== Segment start ==
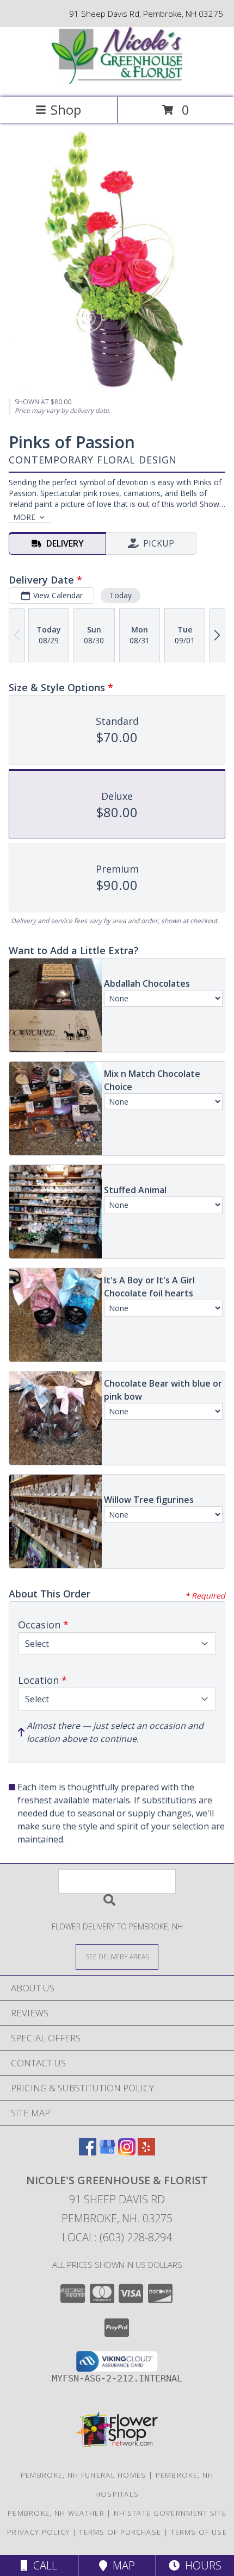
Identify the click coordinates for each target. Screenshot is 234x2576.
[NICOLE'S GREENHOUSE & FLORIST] (117, 81)
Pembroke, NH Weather (56, 2513)
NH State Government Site (170, 2513)
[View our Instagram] (127, 2152)
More (24, 517)
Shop (66, 109)
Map (121, 2565)
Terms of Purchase (120, 2532)
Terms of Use (198, 2532)
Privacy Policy (38, 2532)
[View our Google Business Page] (107, 2152)
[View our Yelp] (146, 2152)
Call (42, 2565)
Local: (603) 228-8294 (117, 2237)
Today (120, 595)
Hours (200, 2565)
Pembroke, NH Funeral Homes (83, 2475)
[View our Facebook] (87, 2152)
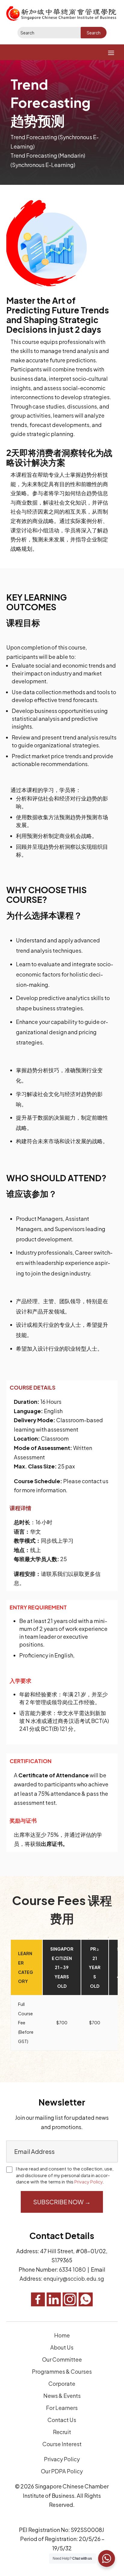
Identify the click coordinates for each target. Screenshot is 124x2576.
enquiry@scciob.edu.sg (73, 2278)
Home (62, 2335)
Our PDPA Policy (62, 2471)
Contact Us (62, 2419)
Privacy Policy (88, 2181)
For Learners (62, 2407)
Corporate (61, 2383)
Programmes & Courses (62, 2371)
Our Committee (62, 2359)
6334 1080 (72, 2269)
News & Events (62, 2395)
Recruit (62, 2431)
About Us (61, 2347)
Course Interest (62, 2443)
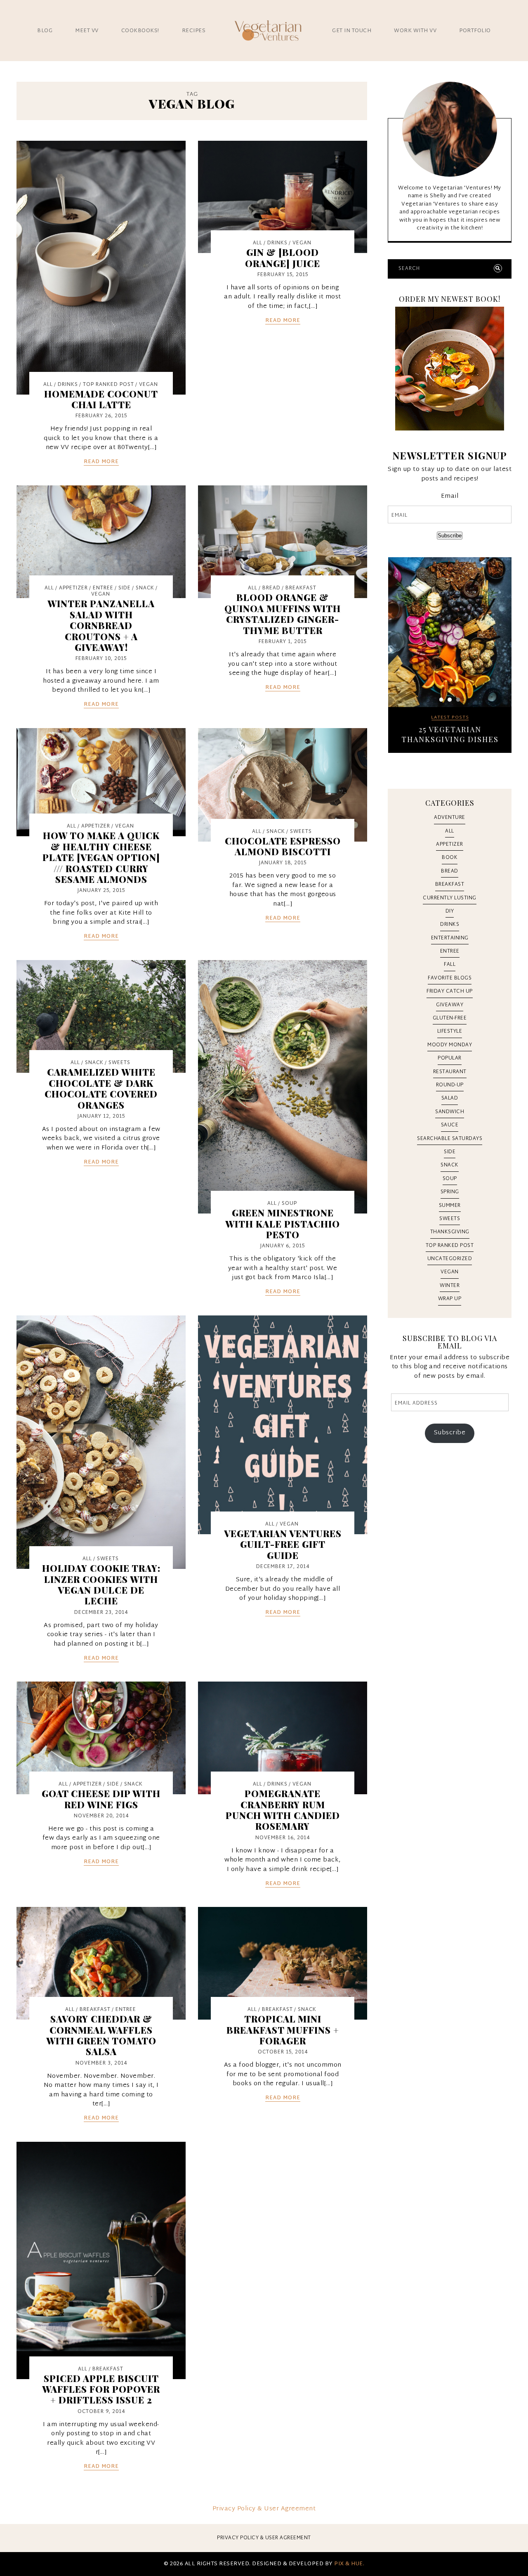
== Segment end ==
→ Problem details: Type the material out again exactly. Skip the pictures.

→ Answer space:
Identify the click coordinates for each target. Screenshot is 234x2576.
[NICOLE'S GREENHOUSE & FLORIST] (117, 81)
Pembroke, NH Weather (56, 2513)
NH State Government Site (170, 2513)
[View our Instagram] (127, 2152)
More (24, 517)
Shop (66, 109)
Map (121, 2565)
Terms of Purchase (120, 2532)
Terms of Use (198, 2532)
Privacy Policy (38, 2532)
[View our Google Business Page] (107, 2152)
[View our Yelp] (146, 2152)
Call (42, 2565)
Local: (603) 228-8294 (117, 2237)
Today (120, 595)
Hours (200, 2565)
Pembroke, NH Funeral Homes (83, 2475)
[View our Facebook] (87, 2152)
Identify the click coordinates for each target. Screenshot is 124x2576.
enquiry@scciob.edu.sg (73, 2278)
Home (62, 2335)
Our PDPA Policy (62, 2471)
Contact Us (62, 2419)
Privacy Policy (88, 2181)
For Learners (62, 2407)
Corporate (61, 2383)
Programmes & Courses (62, 2371)
Our Committee (62, 2359)
6334 1080 (72, 2269)
News & Events (62, 2395)
Recruit (62, 2431)
About Us (61, 2347)
Course Interest (62, 2443)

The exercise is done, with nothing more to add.